Someplace in a assessment of a restaurant in Margate there are supposed to be a few paragraphs musing on a seaside city with a fame for scruffiness, now present process gentrification. It’s such an apparent level it’s barely price making past saying that sure, the coin arcades are nonetheless right here on the entrance, and so is the Turner Up to date. There are bucket-and-spade outlets, and ironic takes on the bucket-and-spade tradition.

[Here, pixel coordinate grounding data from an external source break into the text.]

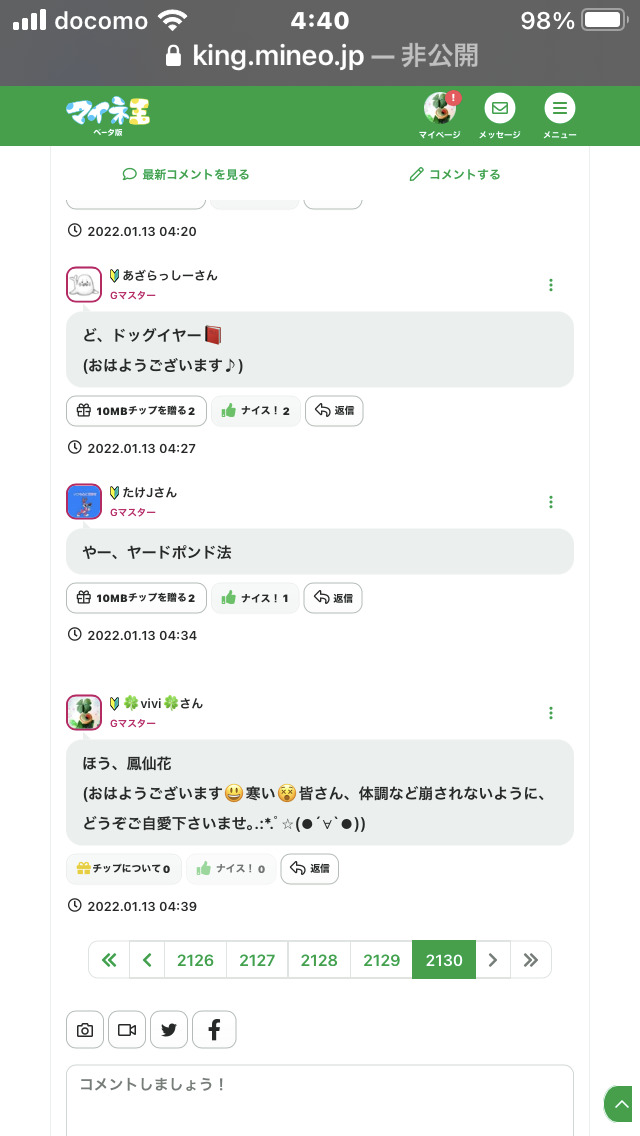Focus the コメントしましょう! text field
The width and height of the screenshot is (640, 1136).
320,1098
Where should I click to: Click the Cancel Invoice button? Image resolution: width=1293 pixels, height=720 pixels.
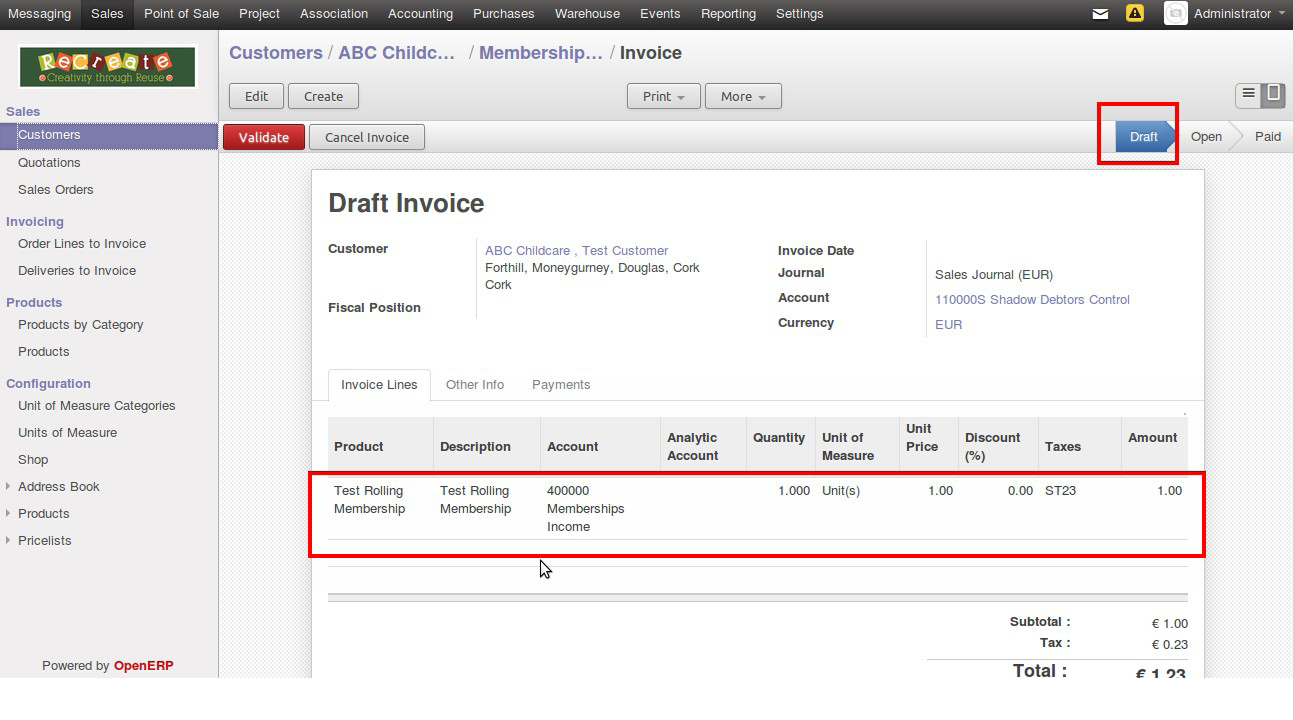[x=366, y=138]

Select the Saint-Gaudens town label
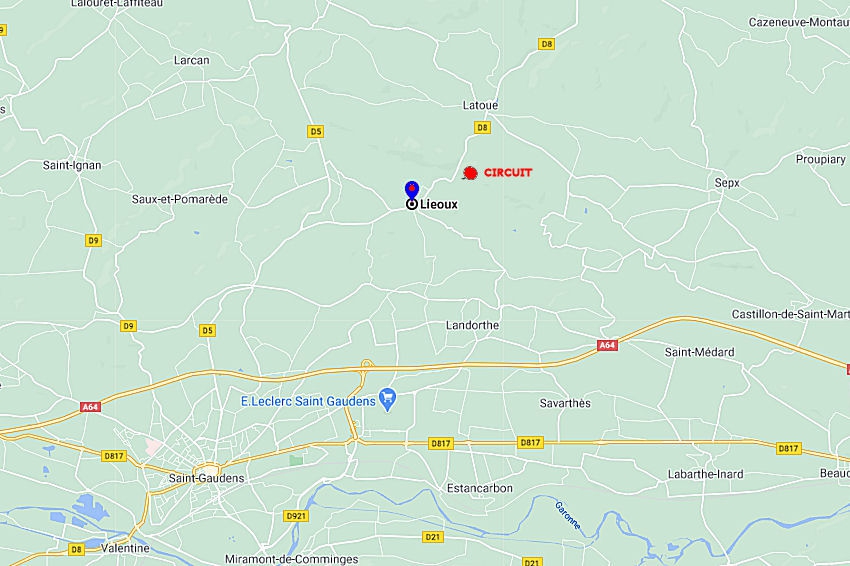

And there’s Sargasso, which in July shifts from opening on a Thursday to opening on a Wednesday. Maybe throughout the summer time they’ll be capable to open all through the week. I do hope so.

‘Pure molten cheesiness’: parmesan fritters
‘Pure molten cheesiness’: parmesan fritters {Photograph}: Sophia Evans/The Observer

Generally, after I inform individuals I play jazz piano, they inform me they hate jazz, as if it’s a mark of some type of intelligent, reverse sophistication. They usually appear stunned after I inform them that’s effective. I really feel completely no have to argue the case or convert them. They’re those who’re lacking out. Their loss. I actually do really feel the identical manner about Sargasso. I can predict the reactions in opposition to it from those that flare their nostrils at what they regard as posturing. All which means is that they gained’t get to eat these anchovies or that crab salad, in that constructing with these sounds and that view. On the finish, with a ultimate good nod to the bucket-and-spade tradition of Margate, there’s soft-serve ice-cream, both with strawberry sauce or chocolate and hazelnuts. It suggests a lower than vigorous curiosity in desserts by the kitchen right here, however after such an important meal, they are often forgiven.

Information bites

Sargasso is about to get a brand new neighbour. Staple, an impartial bakery which launched its first outpost on the former village put up workplace in Broadstairs in 2020 earlier than increasing into Westgate-on-Sea final yr, is to open two extra subsequent month. One is in Ramsgate and the opposite is within the constructing proper subsequent to Sargasso on Margate’s Harbour Arm. The menu, overseen by chef and baker Stephen Gadd, consists of numerous sourdough loaves, their very own croissant and Danish in addition to a spread of traditional muffins (staplestores.co.uk).

Clay’s Kitchen, the Indian restaurant in Studying which developed a nationwide following throughout lockdown for its residence deliveries, has launched a crowdfunder to boost cash for its new residence. Sharat and Nandana Syamala have taken on the lease of a former Wetherspoon’s pub in Caversham and, having raised £250,000 themselves, are searching for the identical once more to complete the job. They’re providing a bunch of rewards together with vouchers, cooking lessons, membership membership subscriptions and venue rent. Discover out extra right here.

After 18 years, chef Marc Wilkinson is closing the much-admired Michelin-starred Fraiche in Oxton on Merseyside. Wilkinson, who famously cooks by himself, has mentioned that each one present reservations will likely be honoured however no extra will likely be launched. The final service will likely be on the finish of September. The Fraiche title will then be used for different initiatives (restaurantfraiche.com).

This text was amended on 26 June 2022. An earlier model referred to “Calabrian”, quite than Cantabrian, anchovies.